研究目的
To provide a simple, robust, and low-cost Fault Detection and Classification (FDC) method for PV shading faults based on real electrical measurements (I-V curves) using Principal Component Analysis (PCA).
研究成果
The PCA-based method effectively detects and classifies PV shading faults with a classification success rate above 97%, using only electrical measurements without additional hardware. It is robust to environmental changes and cost-effective, demonstrating feasibility for PV system diagnosis.
研究不足
The method is applied offline for a single PV module; scalability to larger PV systems and real-time application may require further validation. Environmental variations (e.g., irradiance changes) could affect performance, though normalization mitigates this. The study focuses only on shading faults, not other types of PV faults.
1:Experimental Design and Method Selection:
The study uses a data-driven approach with PCA for fault detection and classification.
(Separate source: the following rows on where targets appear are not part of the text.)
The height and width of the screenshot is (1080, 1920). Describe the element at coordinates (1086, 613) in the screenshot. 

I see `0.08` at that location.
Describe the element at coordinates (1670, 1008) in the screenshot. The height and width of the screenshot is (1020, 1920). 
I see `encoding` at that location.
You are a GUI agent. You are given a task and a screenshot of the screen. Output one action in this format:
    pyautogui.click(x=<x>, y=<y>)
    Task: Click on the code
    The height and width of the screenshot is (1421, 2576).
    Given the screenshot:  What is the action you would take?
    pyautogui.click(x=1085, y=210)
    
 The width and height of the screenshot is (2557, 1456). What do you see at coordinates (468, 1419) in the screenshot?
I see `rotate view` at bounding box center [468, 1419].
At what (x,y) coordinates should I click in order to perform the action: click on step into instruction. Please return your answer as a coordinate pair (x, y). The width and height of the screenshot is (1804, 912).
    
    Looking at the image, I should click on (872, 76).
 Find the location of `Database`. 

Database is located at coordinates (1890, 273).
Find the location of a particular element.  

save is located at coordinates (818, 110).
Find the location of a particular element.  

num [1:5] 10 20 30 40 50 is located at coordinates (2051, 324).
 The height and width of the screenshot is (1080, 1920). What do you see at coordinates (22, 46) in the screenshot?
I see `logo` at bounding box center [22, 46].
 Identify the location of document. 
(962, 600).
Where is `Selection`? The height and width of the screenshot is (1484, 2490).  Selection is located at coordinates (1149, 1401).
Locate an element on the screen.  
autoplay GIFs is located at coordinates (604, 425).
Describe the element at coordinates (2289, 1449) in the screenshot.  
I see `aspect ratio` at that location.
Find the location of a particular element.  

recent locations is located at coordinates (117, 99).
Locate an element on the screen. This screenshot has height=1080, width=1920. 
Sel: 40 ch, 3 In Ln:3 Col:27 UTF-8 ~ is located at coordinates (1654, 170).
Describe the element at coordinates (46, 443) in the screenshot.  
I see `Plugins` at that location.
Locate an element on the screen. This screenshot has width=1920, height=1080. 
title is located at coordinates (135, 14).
Features are extracted from I-V curves under healthy and shading conditions, and PCA is applied for data representation and classification.
2:Sample Selection and Data Sources:
Experimental data is collected from a 250 Wp PV module (FL60-250MBP) under healthy and four shading configurations. Data includes I-V curves with 101 samples each, measured three times per condition.
3:List of Experimental Equipment and Materials:
PV module (FL60-250MBP), programmable DC electronic load (Chroma 63600), reference cell (RG100 by SOLEMS), 4-wire Pt100 probe, data acquisition system (NI), computer with LABVIEW software, survival blanket for shading.
4:Experimental Procedures and Operational Workflow:
I-V curves are acquired online using the electronic load. Shading is applied by covering PV cells with a survival blanket. Data is collected under varying irradiance and temperature conditions, with measurements repeated for redundancy.
5:Data Analysis Methods:
Features (voltage, current, power, efficiency) are extracted and normalized. PCA is applied to the data matrix, and classification accuracy is evaluated using confusion matrices and Euclidean distance metrics.